Structure of human GABAA receptor elucidated!

Structure of human GABAA receptor elucidated!

Researchers published the first atomic structure of a brain receptor bound to a drug used to reverse anesthesia and to treat sedative overdoses.

Many drugs - both legal and illegal - work on the GABAA receptor. Particularly well-known are the benzodiazepines, which are used for anesthesia during surgery and prescribed to treat epilepsy, anxiety, and insomnia, senior author said, adding that solving the structure of the receptor could someday lead to better treatments for those conditions.

The GABAA receptor binds to GABA (γ-aminobutyric acid), the major inhibitory, or calming, neurotransmitter in the adult brain. Dysfunction of the GABAA receptor is found in conditions marked by excessive excitation in the brain, such as epilepsy. In addition to the benzodiazepine class of sedatives, the GABAA receptor is a common target for barbiturates, anesthetics, and alcohol, senior author added. All of these drugs act on the brain by increasing the activity of the GABAA receptor, which in turn further dampens, or calms, brain activity.

The GABAA receptor has been notoriously resistant to X-ray crystallography. That method - long considered the gold standard of structural biology - requires the crystallization of proteins so that structures can be determined based on X-ray diffraction patterns.

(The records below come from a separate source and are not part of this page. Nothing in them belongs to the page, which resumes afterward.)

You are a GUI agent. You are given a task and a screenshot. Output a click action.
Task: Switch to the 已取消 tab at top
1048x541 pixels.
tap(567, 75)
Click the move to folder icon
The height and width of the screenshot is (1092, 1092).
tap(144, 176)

The lead author in this study pursued the structure by crystallography and obtained crystals that diffracted X-rays very poorly. In parallel, the author worked to obtain the structure using cryo-electron microscopy (cryo-EM), which was ultimately successful. The results provide the first 3D atomic structures of the receptor bound to its neurotransmitter GABA and to the drug flumazenil, which is used to reverse anesthesia and to treat benzodiazepine overdoses.

The researchers devised methods to express and purify the human synaptic GABAA receptor from cells in flasks and used electrophysiological experiments, in combination with the structural information from cryo-EM, to test the effects on the receptor of the neurotransmitter GABA, a benzodiazepine (diazepam), and flumazenil. The receptor architecture reveals unique heteromeric interactions for this important class of inhibitory neurotransmitter receptor. 


"We were able to define how GABA binds so selectively to the receptor and to explain why drugs like benzodiazepines and flumazenil - the agent that competes with those drugs at the same binding site to reverse their effects - act specifically on this receptor," the senior author said. "The implications are far-reaching for understanding mechanisms of drug binding and designing new drugs for diverse neurological conditions."